TASK STATEMENT:
Having found the line that holds "Viewport: 2360px width, 1506px", give that line and all lines after it again, word for word, through the end of the data below.
• • •
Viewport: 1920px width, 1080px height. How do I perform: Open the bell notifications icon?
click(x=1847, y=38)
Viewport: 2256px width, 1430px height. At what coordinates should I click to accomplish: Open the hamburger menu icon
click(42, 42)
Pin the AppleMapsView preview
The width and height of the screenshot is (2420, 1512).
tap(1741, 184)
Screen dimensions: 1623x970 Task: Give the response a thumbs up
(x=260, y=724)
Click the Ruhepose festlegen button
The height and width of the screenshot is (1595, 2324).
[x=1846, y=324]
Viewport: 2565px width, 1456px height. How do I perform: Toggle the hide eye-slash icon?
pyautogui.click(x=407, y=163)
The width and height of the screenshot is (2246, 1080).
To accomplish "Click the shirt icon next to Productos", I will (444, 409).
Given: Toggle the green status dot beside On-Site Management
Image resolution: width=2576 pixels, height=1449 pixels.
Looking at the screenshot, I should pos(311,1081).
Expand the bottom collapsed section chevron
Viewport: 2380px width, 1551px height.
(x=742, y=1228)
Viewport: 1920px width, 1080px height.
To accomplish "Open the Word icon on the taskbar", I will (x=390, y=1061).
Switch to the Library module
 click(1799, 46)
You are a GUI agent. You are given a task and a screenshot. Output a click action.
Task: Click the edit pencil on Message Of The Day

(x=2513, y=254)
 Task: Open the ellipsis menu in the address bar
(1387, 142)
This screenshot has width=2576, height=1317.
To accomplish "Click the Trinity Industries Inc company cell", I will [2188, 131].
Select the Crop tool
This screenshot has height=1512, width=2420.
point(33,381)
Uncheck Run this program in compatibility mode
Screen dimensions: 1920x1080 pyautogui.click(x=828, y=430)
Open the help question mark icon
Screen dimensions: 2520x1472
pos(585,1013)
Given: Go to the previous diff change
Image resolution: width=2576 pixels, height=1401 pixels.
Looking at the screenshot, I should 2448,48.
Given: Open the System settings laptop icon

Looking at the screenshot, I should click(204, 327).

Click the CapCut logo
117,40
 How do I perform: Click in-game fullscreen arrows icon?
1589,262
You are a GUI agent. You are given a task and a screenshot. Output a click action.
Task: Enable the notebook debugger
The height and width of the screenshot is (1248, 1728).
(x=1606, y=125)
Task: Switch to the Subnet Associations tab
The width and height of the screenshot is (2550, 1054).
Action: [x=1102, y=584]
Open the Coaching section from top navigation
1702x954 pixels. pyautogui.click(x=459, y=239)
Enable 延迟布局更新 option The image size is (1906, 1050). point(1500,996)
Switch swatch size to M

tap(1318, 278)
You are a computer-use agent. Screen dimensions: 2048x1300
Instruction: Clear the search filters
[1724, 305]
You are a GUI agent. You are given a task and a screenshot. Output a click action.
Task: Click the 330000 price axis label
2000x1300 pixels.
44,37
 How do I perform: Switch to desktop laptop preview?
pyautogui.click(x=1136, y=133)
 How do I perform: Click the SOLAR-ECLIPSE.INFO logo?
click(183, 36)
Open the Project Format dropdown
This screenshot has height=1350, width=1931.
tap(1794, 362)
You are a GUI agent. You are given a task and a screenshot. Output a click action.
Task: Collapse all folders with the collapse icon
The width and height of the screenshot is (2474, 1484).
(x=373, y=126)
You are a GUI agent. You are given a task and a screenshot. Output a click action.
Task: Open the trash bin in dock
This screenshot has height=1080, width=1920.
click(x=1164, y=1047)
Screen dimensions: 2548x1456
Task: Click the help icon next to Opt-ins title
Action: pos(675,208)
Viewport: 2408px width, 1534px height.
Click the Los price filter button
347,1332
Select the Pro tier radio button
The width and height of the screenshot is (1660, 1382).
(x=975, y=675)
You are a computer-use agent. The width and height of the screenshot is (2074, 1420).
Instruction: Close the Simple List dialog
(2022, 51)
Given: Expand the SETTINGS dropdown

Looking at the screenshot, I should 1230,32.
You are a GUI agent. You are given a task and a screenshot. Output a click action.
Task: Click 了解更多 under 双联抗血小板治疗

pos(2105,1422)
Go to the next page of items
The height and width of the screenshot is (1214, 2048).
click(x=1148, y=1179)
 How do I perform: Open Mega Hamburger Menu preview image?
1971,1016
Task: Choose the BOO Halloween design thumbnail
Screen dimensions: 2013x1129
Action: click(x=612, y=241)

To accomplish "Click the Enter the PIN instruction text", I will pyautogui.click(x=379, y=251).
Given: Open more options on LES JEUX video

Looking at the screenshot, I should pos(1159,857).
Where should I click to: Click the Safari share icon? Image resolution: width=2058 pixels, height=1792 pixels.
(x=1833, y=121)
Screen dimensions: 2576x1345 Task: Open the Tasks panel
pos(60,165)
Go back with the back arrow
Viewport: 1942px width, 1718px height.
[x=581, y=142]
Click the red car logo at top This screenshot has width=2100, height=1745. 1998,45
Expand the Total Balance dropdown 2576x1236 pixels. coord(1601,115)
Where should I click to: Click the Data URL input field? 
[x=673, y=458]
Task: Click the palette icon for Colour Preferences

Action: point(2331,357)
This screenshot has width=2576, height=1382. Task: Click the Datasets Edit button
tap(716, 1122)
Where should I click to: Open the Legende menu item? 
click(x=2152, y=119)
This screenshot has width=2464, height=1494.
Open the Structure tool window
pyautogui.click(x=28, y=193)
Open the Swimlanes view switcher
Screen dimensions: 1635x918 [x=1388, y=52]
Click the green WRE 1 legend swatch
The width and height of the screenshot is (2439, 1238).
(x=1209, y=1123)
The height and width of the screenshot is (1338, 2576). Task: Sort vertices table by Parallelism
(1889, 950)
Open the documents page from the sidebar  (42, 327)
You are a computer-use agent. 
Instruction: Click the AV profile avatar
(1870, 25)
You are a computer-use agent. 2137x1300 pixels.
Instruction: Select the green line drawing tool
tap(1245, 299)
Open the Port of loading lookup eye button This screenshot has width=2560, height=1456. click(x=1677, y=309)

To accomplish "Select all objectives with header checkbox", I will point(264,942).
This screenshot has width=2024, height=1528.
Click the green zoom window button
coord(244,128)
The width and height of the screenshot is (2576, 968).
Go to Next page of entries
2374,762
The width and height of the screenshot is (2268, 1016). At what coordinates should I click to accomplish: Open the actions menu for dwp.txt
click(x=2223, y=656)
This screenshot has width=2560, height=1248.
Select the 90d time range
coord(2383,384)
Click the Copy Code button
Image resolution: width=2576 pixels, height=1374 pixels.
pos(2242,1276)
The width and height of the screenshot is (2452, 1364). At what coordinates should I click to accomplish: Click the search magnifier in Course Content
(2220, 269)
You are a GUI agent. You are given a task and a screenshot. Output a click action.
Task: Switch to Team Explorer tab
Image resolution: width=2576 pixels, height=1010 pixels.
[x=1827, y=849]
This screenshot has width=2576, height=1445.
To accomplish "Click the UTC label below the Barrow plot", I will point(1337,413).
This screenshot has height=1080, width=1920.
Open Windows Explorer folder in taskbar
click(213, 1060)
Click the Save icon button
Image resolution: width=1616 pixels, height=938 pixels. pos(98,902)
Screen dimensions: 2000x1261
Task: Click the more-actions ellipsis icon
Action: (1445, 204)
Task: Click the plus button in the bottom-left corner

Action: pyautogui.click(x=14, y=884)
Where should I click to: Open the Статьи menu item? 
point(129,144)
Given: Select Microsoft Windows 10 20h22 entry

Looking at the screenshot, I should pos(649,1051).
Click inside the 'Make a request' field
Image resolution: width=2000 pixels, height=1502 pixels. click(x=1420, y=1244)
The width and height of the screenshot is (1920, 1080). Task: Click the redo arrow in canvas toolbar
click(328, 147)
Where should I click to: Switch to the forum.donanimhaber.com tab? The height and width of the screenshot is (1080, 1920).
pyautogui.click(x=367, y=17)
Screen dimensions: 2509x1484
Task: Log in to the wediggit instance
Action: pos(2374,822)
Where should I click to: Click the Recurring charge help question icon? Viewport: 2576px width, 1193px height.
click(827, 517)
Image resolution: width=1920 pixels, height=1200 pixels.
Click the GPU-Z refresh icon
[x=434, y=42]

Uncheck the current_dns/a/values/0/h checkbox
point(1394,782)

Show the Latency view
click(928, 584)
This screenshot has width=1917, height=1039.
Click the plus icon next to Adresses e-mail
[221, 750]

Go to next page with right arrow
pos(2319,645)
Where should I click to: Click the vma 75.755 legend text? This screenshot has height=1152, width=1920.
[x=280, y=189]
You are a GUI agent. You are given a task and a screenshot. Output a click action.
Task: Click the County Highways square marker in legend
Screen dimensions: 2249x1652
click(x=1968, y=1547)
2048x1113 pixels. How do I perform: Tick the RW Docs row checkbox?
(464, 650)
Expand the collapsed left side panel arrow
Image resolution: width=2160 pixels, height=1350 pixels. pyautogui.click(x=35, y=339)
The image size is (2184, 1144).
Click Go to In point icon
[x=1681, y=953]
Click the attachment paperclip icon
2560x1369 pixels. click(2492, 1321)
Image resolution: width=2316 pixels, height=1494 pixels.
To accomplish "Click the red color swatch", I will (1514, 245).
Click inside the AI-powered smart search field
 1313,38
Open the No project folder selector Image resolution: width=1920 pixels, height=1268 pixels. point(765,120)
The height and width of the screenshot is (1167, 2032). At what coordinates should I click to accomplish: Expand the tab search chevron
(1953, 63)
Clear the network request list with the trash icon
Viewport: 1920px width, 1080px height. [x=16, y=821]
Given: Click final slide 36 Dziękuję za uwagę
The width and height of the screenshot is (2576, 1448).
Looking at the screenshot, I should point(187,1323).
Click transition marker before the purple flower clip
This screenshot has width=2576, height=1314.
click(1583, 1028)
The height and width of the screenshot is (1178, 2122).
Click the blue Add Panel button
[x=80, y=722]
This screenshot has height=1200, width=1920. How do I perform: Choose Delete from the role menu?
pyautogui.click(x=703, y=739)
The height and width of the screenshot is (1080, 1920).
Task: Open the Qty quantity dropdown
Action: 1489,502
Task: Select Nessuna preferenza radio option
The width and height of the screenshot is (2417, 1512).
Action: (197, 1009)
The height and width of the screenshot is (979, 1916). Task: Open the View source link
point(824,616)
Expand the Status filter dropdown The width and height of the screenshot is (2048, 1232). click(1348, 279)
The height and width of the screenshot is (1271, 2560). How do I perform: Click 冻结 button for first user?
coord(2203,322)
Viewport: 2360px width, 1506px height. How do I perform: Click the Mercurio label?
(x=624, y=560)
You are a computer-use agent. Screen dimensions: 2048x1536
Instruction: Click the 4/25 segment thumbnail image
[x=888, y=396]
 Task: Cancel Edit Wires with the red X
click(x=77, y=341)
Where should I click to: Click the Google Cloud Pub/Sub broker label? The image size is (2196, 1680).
• • •
RESPONSE FOR THIS EXERCISE:
Viewport: 2360px width, 1506px height. How do I perform: Click the Mercurio label?
(x=624, y=560)
You are a computer-use agent. Screen dimensions: 2048x1536
Instruction: Click the 4/25 segment thumbnail image
[x=888, y=396]
 Task: Cancel Edit Wires with the red X
click(x=77, y=341)
Where should I click to: Click the Google Cloud Pub/Sub broker label? The image size is (2196, 1680).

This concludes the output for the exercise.